What’s for sale and what’s not for sale on the Strip as Eldorado-Caesars deal moves forward

June 25, 2019 10:43 PM
  • Howard Stutz, CDC Gaming Reports
June 25, 2019 10:43 PM
  • Howard Stutz, CDC Gaming Reports

Speculation about what Las Vegas Strip casinos operated by Caesars Entertainment might be for sale was rampant long before the words slipped out of the mouth of Eldorado Resorts CEO Tom Reeg early Monday morning.

Story continues below

Reno-based Eldorado is acquiring nine Caesars properties on or near the Strip as part of its $17.3 billion cash, stock and debt merger with Caesars. Eldorado – which has resorts in Reno, Lake Tahoe and Laughlin – has long desired to operate a Strip address.

Reeg is just not sure if the company needs nine hotel-casinos within a two-and-a-half-mile stretch, encompassing more than 23,000 hotel rooms.

“As I sit here today … I think that there’s more Strip exposure than we would need to accomplish our goals with our regional database,” Reeg said. “So I would expect that we would be a seller of a Strip asset, but that decision has not been made.”

High Roller at the Linq

Reeg said Caesars is completing $1.2 billion in room remodeling at the company’s Strip casinos, which could be 95 percent done by the time the deal closes in 2020. “That positions the portfolio for improved operating performance in the near-term,” he said.

However, the ink wasn’t even dry on “For Sale” signs when a potential buyer surfaced.

Treasure Island owner Phil Ruffin told the Las Vegas Sun he would be interested in one of the Caesars-operated Strip casinos – for the right price.

But which property?

Caesars Palace is untouchable.
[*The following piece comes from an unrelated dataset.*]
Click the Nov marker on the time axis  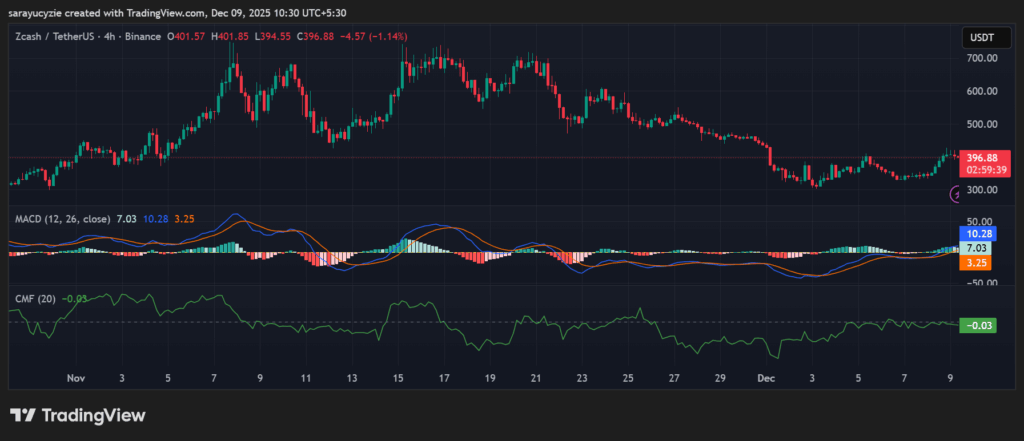[76, 379]
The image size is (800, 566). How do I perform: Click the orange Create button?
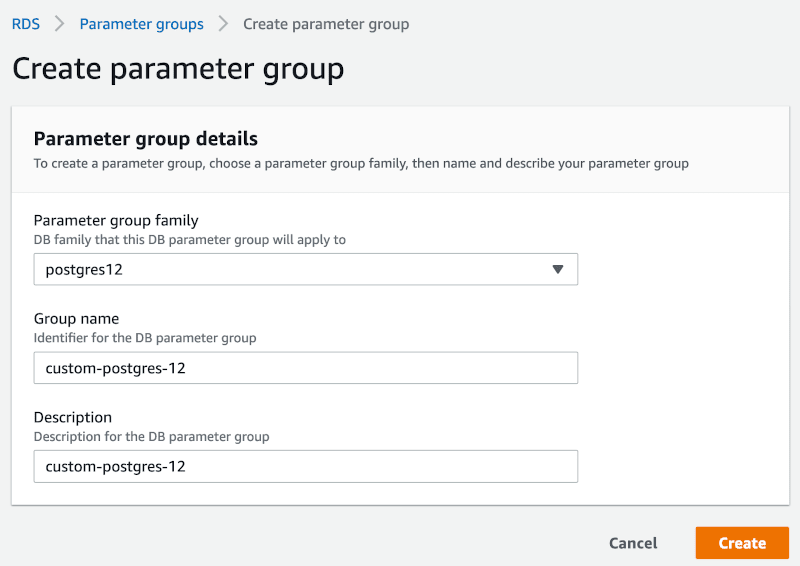pyautogui.click(x=742, y=543)
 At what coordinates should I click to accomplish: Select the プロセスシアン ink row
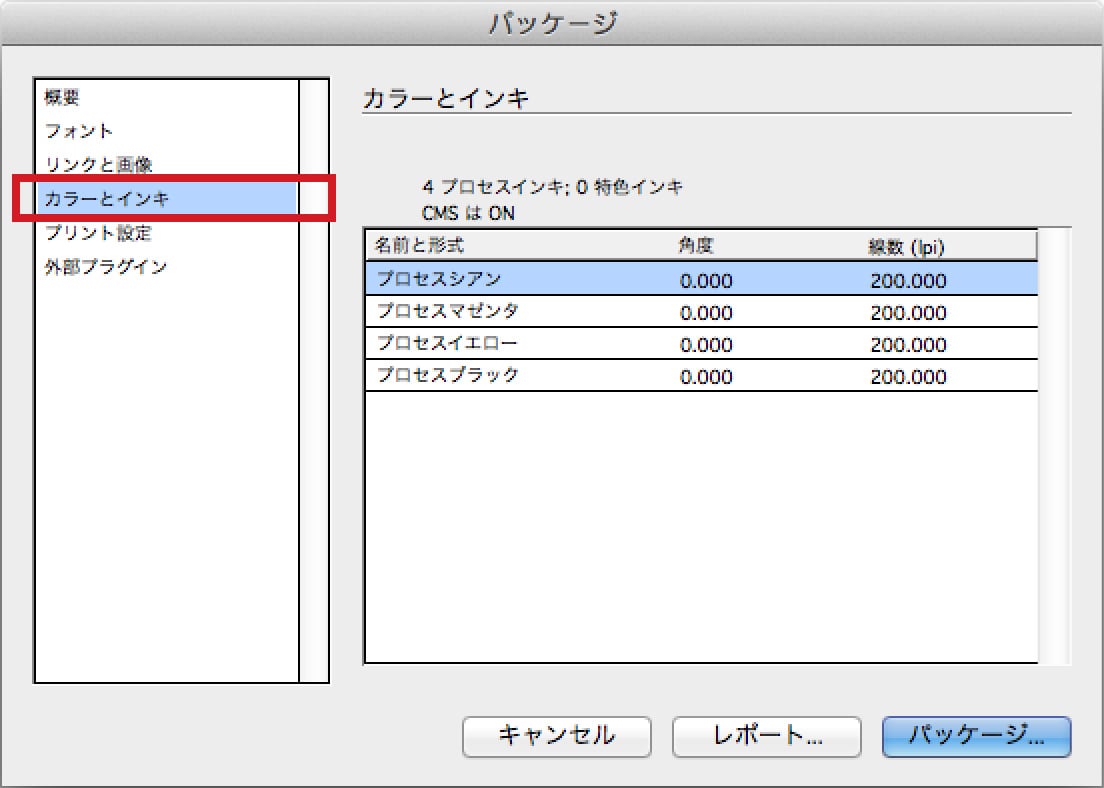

It is the company’s iconic property, and Eldorado plans to adopt the Caesars name and stock market trading symbol.

Bally’s and Paris Las Vegas are connected physically and operate under the same Nevada gaming license. You can’t sell one without the other. Plus, they are catty corner from Caesars Palace at the southeast intersection of the Strip and Flamingo Road.

Planet Hollywood

Harrah’s Las Vegas is a legacy property from the Harrah’s Corporation, which engineered the 2005 deal to acquire Caesars Entertainment. The Harrah’s brand is on casinos in 13 states.

The Linq Hotel and the Flamingo Las Vegas are connected by Linq Promenade, a shopping dining and entertainment district that includes the 550-foot High Roller, currently the world’s largest observation wheel. Plus, Caesars is constructing the $375 million Caesars Forum, a 550,000-square-foot conference center expected to open in 2020. A buyer would have to want all four entities.

That leaves three resorts – the boutique-size 188-room Cromwell, Planet Hollywood, and the off-Strip Rio – as potential sales targets. The Cromwell’s location on the northeast intersection of the Strip and Flamingo is a prime location, but its size doesn’t move the needle.

The Rio has been on the block since it opened. No, it’s not going to be demolished and the site used as a Major League Baseball stadium, as the Twittersphere has speculated. However, the Rio – which experiences its most profitable weeks when it hosts the Caesars-owned World Series of Poker – does need a hefty investment.

And Planet Hollywood holds a prime Strip location, has 2,500 rooms, and a large retail component, and has always seemed somewhat out of place in the Caesars-Harrah’s universe.

Expect to hear any number of rumors and widespread conjectures over the Caesars Strip portfolio in the next 12 months.

Boyd Gaming Corp. has also expressed an interest in acquiring a Strip resort;  the company sold the Echelon project in 2013, after closing and imploding the Stardust in 2007.

“We have said (for some years) that we’d like to get back on the Strip for the right asset at the right price,” Boyd Gaming CEO Keith Smith said in 2018. “(But) we’re not laser-focused on it. If there was the opportunity we would, but right now there isn’t.”

This other wildcard in this equation is Tilman Fertitta.

The Houston billionaire was rejected by the Caesars board last fall when he offered a reverse merger at $13 a share that would have given him control of the company. Still, he purchased 4.5 million shares in Caesars and was conducting due diligence when corporate raider Carl Icahn acquired 28 percent of the company through stock purchases and swaps, installed his own CEO and three board members, and pushed for the deal with Eldorado.

As I told the Houston Chronicle on Monday, Fertitta – star of CNBC’s Billion Dollar Buyer and owner of the NBA’s Houston Rockets – is not one to be deterred. Fertitta owns the five-casino Golden Nugget chain, which includes properties in downtown Las Vegas and Laughlin. He might want a Strip location to plant the brand’s flag.

He’s one person I wouldn’t count out.